Following a period in the Department of Anatomy at St Thomas' Hospital Medical School he was appointed as Principal Medical Officer to the Sarawak Government. He was subsequently appointed as Professor of Anatomy at St Bartholomew's Hospital Medical School, followed by a period as Professor of Anatomy at St Thomas' Hospital Medical School and finally, in 1934, he was invited to take over as the Dr. Lee's Professor of Anatomy (and effectively the Chair of the Anatomy Department) at the University of Oxford. The following year he was elected a Fellow of the Royal Society. Le Gros Clark was also editor of the Journal of Anatomy between 1938 and 1945.

In 1953, Le Gros Clark was one of three men (the others being Joseph Weiner and Kenneth Oakley) who proved that the Piltdown Man was a forgery.

In 1960, Le Gros Clark was elected to the American Philosophical Society. In 1963, He was elected to the National Academy of Sciences. He was awarded the Royal Society's Royal Medal in 1961 and delivered their Ferrier Lecture in 1956. He was elected president of the Anatomical Society of Great Britain and Ireland for 1951 to 1953.

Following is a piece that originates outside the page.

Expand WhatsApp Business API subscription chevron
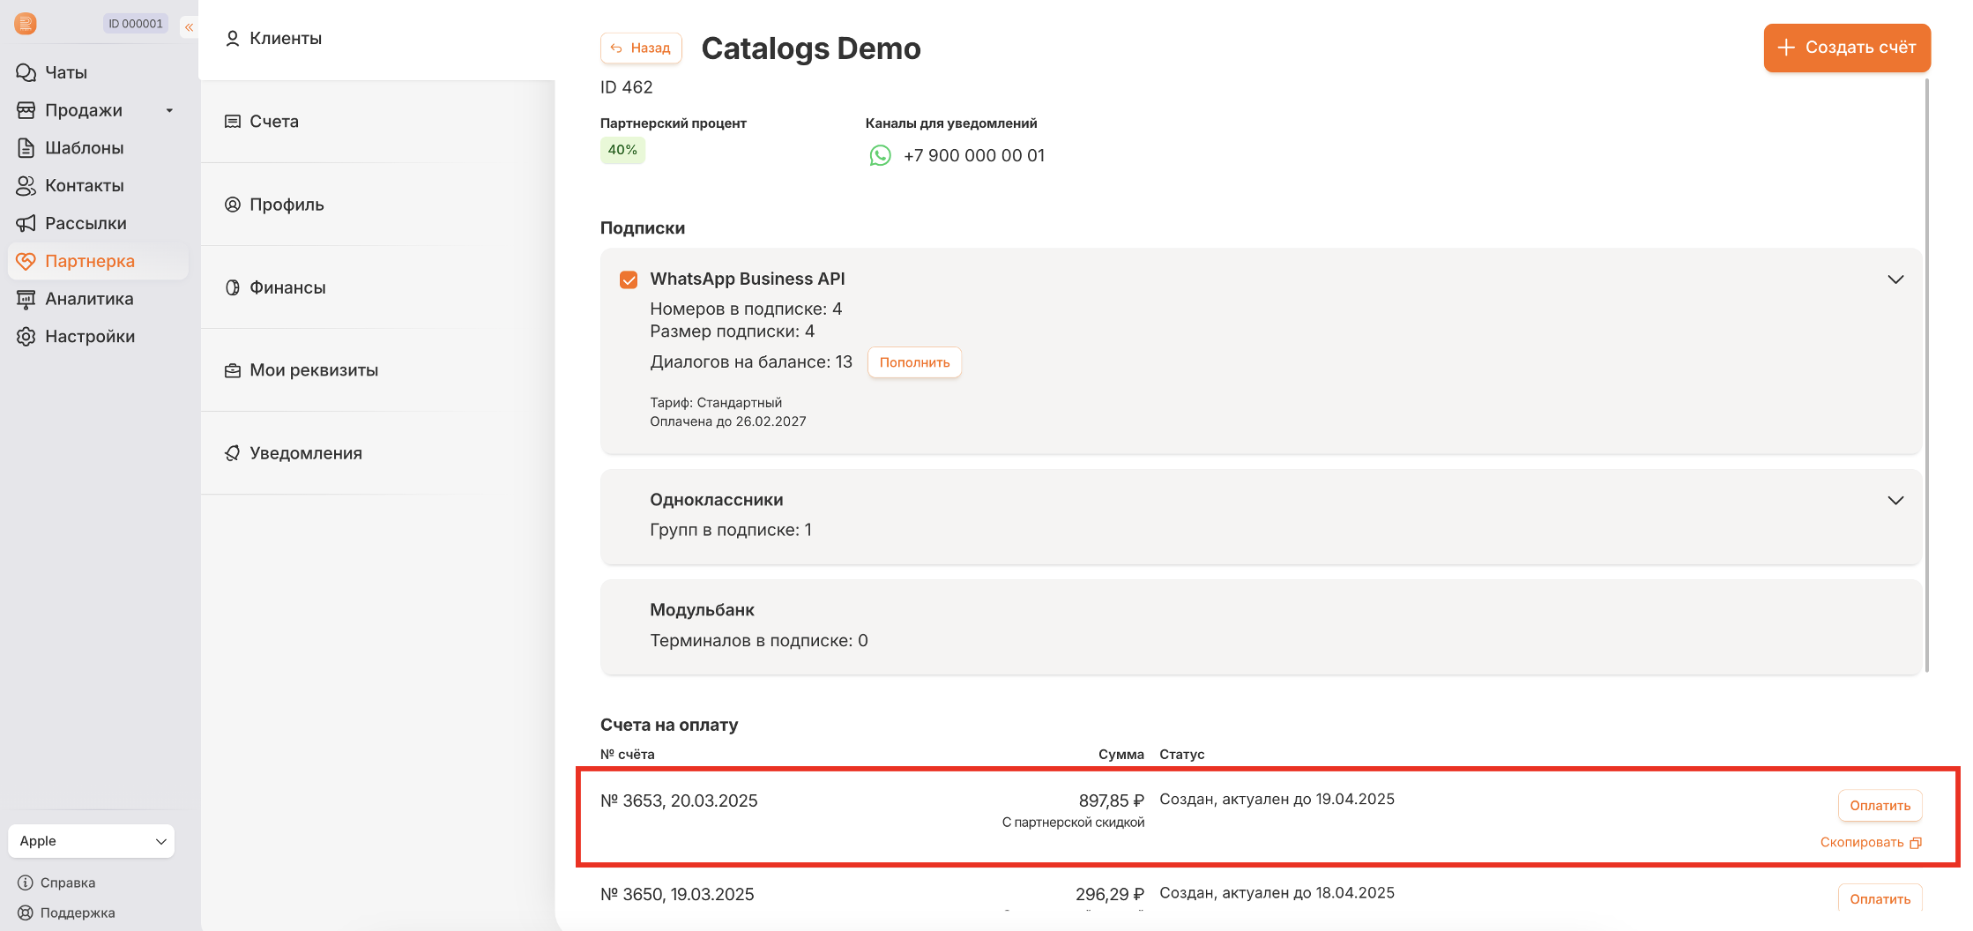Image resolution: width=1973 pixels, height=931 pixels. (x=1895, y=279)
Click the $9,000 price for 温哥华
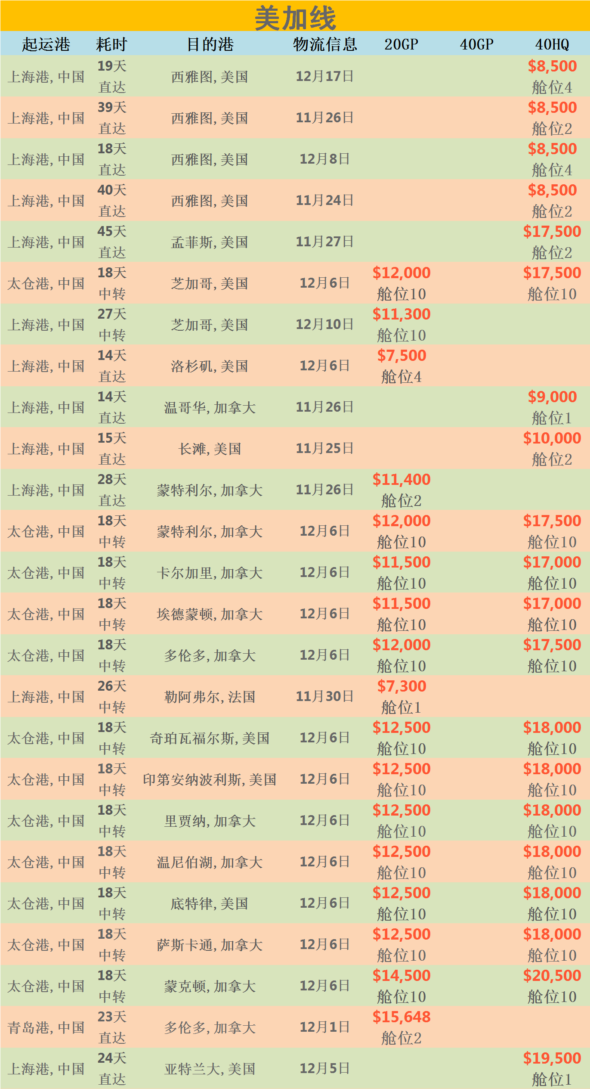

Papers relating to Le Gros Clark, his grandfather the surgeon Frederick Le Gros Clark and his brother Cyril Le Gros Clark (former Chief Secretary of Sarawak, who was murdered by the Japanese in 1945 after a period of detention at Batu Lintang camp in Borneo) are held at the Bodleian Library (Special Collections and Western Manuscripts) at Oxford University. During his career Le Gros Clark published numerous papers on human evolution and palaeontology, and an autobiography.